▸ **Task to complete**
Find every line in the entries below that contains the word "perform" and copy each of those lines in full.

▸ **Input data**
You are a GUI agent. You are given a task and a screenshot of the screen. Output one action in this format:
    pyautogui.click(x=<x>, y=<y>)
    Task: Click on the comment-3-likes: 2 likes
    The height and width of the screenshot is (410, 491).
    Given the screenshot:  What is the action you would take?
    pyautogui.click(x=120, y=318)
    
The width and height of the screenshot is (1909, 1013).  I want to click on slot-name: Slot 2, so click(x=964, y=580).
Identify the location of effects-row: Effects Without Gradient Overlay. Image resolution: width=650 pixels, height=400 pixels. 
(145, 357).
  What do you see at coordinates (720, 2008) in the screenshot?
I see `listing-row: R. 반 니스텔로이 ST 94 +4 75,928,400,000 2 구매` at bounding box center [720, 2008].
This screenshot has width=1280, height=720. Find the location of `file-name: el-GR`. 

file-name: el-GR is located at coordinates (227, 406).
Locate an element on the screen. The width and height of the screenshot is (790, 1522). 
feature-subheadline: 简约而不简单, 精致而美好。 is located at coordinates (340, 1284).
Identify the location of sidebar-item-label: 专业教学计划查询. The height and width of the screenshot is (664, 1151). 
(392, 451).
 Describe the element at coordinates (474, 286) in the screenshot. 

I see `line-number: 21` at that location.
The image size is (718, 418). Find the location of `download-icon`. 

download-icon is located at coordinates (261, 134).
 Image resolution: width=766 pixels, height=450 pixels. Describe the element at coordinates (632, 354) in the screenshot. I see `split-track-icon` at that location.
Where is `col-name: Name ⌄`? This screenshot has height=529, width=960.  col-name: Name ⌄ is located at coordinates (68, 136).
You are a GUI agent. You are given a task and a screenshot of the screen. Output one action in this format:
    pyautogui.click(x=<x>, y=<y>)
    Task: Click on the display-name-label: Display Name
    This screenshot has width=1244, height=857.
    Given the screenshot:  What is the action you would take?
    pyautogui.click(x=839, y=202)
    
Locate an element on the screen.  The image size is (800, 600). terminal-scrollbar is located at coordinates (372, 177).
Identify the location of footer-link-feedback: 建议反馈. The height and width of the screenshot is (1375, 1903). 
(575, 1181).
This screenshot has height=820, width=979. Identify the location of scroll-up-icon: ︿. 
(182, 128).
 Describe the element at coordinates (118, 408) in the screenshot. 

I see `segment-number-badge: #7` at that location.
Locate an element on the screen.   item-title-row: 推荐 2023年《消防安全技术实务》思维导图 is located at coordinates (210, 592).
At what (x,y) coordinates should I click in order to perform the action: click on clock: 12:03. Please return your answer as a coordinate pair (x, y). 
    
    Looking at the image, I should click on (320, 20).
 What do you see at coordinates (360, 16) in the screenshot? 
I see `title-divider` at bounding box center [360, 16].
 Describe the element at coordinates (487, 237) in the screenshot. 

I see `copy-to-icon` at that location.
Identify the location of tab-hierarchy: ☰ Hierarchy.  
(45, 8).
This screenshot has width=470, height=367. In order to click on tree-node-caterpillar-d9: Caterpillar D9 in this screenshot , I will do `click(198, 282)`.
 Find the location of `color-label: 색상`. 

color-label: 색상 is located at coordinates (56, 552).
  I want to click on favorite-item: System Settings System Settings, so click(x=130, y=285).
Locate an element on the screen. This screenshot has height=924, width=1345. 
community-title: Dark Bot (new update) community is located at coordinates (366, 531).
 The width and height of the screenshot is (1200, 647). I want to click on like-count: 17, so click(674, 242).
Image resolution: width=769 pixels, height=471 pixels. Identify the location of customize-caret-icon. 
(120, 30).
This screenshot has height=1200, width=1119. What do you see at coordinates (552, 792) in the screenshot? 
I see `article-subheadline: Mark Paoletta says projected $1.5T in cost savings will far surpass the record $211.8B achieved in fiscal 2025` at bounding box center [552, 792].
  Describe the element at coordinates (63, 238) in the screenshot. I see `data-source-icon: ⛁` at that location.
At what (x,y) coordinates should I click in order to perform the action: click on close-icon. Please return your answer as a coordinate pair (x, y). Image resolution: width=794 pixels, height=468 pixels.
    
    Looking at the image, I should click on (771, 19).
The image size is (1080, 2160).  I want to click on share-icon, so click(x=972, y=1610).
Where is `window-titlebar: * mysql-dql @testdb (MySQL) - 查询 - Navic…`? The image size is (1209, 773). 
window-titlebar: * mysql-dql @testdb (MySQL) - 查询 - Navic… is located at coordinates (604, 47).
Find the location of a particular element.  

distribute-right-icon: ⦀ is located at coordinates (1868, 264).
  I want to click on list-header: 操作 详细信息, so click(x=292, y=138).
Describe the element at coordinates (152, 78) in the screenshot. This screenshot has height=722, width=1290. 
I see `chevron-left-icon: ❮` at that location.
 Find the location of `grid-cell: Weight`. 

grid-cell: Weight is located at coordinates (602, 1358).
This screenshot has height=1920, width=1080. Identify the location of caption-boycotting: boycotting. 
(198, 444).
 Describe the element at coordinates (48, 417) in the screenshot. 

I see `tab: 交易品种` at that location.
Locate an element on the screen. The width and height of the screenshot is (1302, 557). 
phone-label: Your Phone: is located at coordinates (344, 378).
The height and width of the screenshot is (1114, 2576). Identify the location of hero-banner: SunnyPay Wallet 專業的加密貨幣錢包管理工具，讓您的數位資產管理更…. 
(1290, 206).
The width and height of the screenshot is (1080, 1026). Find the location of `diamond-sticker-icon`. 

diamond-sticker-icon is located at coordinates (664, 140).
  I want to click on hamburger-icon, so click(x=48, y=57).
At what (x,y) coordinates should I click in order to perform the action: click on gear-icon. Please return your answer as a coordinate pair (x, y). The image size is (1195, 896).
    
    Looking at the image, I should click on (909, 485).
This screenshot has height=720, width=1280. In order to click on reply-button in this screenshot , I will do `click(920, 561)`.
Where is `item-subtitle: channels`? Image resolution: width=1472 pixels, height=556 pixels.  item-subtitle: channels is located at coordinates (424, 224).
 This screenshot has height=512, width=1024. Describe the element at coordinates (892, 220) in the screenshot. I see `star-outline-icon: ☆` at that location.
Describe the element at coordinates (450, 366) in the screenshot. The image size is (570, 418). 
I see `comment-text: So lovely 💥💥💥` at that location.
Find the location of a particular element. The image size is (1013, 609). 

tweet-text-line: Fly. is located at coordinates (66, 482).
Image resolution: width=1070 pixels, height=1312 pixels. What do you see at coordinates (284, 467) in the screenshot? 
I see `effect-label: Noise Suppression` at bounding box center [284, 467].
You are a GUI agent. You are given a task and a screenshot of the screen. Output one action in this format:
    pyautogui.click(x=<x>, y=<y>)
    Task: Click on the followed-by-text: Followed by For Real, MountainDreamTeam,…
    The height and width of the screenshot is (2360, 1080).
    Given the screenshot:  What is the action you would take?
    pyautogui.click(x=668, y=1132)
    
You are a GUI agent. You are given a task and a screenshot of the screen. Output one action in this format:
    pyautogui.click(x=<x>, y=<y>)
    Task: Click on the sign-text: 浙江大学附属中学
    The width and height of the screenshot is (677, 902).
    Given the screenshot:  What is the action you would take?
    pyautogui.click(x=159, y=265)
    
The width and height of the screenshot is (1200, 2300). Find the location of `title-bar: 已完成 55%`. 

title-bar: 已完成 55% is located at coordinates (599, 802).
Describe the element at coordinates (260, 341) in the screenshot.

▸ **Result for this exercise**
At what (x,y) coordinates should I click in order to perform the action: click on clock: 12:03. Please return your answer as a coordinate pair (x, y). 
At what (x,y) coordinates should I click in order to perform the action: click on close-icon. Please return your answer as a coordinate pair (x, y). Image resolution: width=794 pixels, height=468 pixels.
At what (x,y) coordinates should I click in order to perform the action: click on gear-icon. Please return your answer as a coordinate pair (x, y). The image size is (1195, 896).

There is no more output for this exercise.